Brazilian Woman's Corpse [Larger versions available at original source here]
It was speculated that the young woman may have encountered ball lightning, and had her arms incinerated while trying to fend off the strange phenomena.
The Source and the Story
The above account, which is now repeated in a number of websites, appears to have been first posted by the website CharonBoat sometime in 2009. Most newer presentations of the account leave out the ball lightning reference, which seems to have been speculation on the part of the CharonBoat author (after all, if there were witnesses wouldn't they have mentioned ball lightning?)... besides, all of the websites displaying this account are only concerned with the sensational and gory nature of the pictures that have accompanied the report. Other than a date -- December 16, 2007 -- and telling us the young woman is Brazilian, no other information about the event is offered by CharonBoat, including any hint as to their source for the pictures and story.
Before I tell you about the origin of the pictures -- which I have found -- let me quickly point out that classic reports of spontaneous human combustion describe people who have had their torsos destroyed and their limbs left intact, which is why it was inferred these fires were starting inside the victims' bodies. In this particular account we have an intact torso with destroyed limbs, which is a classic sign of an external fire and typical of most normal deaths by fire... so the pictures actually argue against the possibility of anything like spontaneous human combustion (if it exists). So there is no evidence in the photos themselves that would imply a paranormal event, which may be why the CharonBoat author offered up ball lightning as a possible second cause; but in most reports of ball lightning, the electrical phenomena is described as floating past or around people as if repulsed by them.
Personally, my first impression of what the pictures showed was that the woman was the victim of someone trying to hide her identity by purposefully igniting her head and arms with some sort of fuel; but if true, then why also burn her feet? These were fully destroyed as well. With these sorts of questions in mind, I went searching for CharonBoat's source for the story to find out more... especially if it was actually a witnessed event.
Turns out this was very much a witnessed event.
A Rainy Night in Brazil
On July 17, 2007, an airport in Congonhas, Brazil, saw the most fatal air event in the history of the country. As TAM Airlines Flight 3054 was coming in for a landing, a combination of faulty engines and a new, unfinished runway surface caused the aircraft to hydroplane off the end of the runway into a warehouse and Shell Fuel station; all passengers and crew, as well as twelve people on the ground, were killed pretty much instantly in the resulting crash and explosion.

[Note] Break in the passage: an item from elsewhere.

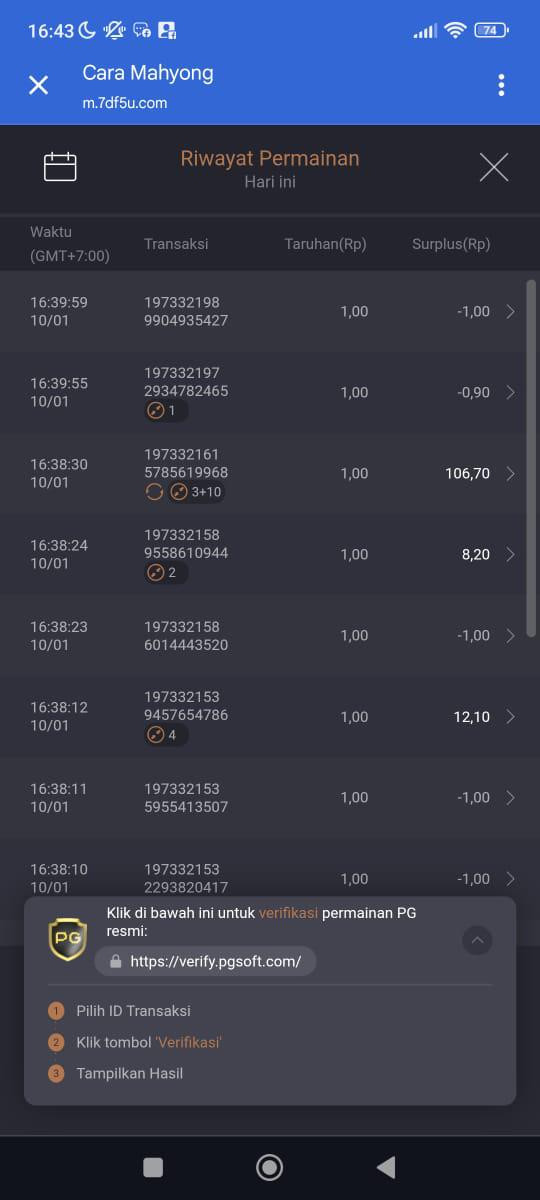Tap the multiplier badge showing 4
Viewport: 540px width, 1200px height.
[166, 735]
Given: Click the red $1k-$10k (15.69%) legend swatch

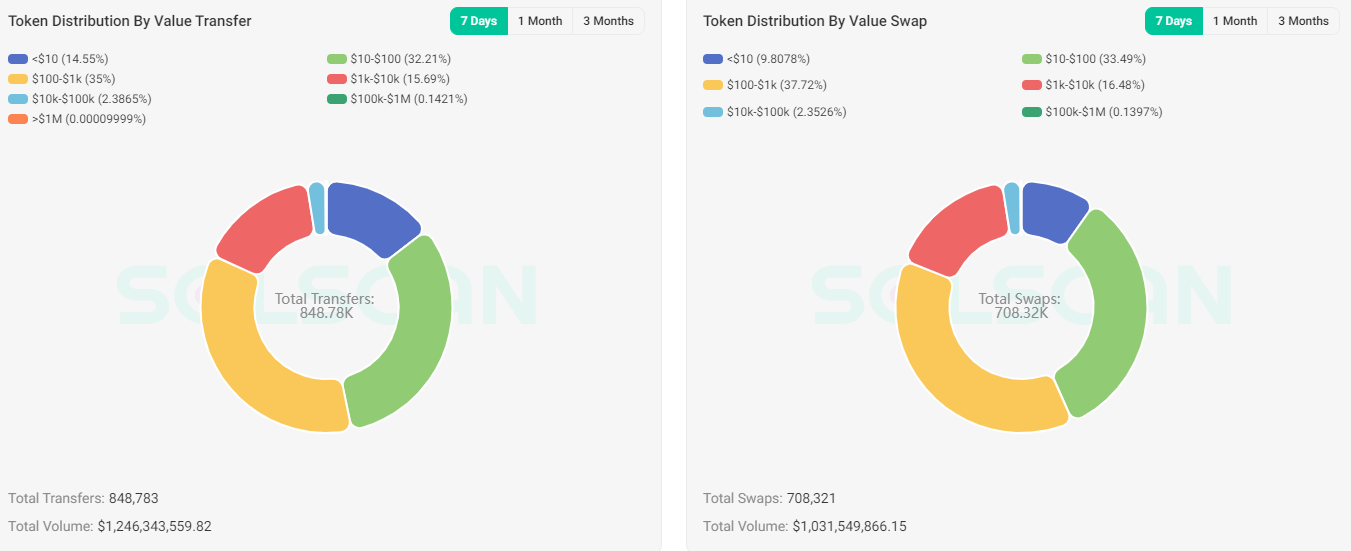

While the news of this event was reported worldwide, images of the dead were really only shown on local news and personal websites from Brazil where a different idea of what is appropriately newsworthy allowed for the display of graphic images of burned and mutilated bodies. These gory images were not distributed worldwide at the time of the disaster, just pictures of the wreckage for the most part. I've traced two of the images used by CharonBoat of the 'young Brazilian woman' back to Brazilian posts that went up on a website just days after the air disaster, and that also displayed many other pictures of different -- and variously destroyed -- victims of the air crash. The remaining four images of the dead woman have also been associated back to the disaster, though I could not find them as close to the July 17th date as the first two images because many of the pages from the time have since been taken down.
The details of CharonBoat's account of the woman's death by spontaneous human combustion or ball lightning is simply false, so I'm marking this account as a 'False Lead'... a story that was never true to begin with. There will probably always be an unanswered question as to whether or not the CharonBoat author created the story or if they got the story from somewhere else; in either case, I'll bet the date given of 'December 16, 2007' is not a reflection of the date of the so-called event, but more a copy of the posting date for CharonBoat's original source for the images.
This account also displays everything I've come to dislike about continuing claims for the existence of spontaneous human combustion. My own research into the topic has shown that while there have been cases of paranormal fires, there has never been a pattern of evidence that can be said to represent a single repeating series of connected paranormal fire deaths... in short, paranormal fires have happened, but spontaneous human combustion as a way of grouping deaths has not. In modern social media the term 'spontaneous human combustion' has simply become a way to say "look at the burnt dead person" and make it news and entertainment for a moment; but the victims of fire caused deaths labeled this way are someone's child, sibling, friend, or parent... and they all deserve better then to have their tragic deaths turned into momentary, and fake, paranormal thrills.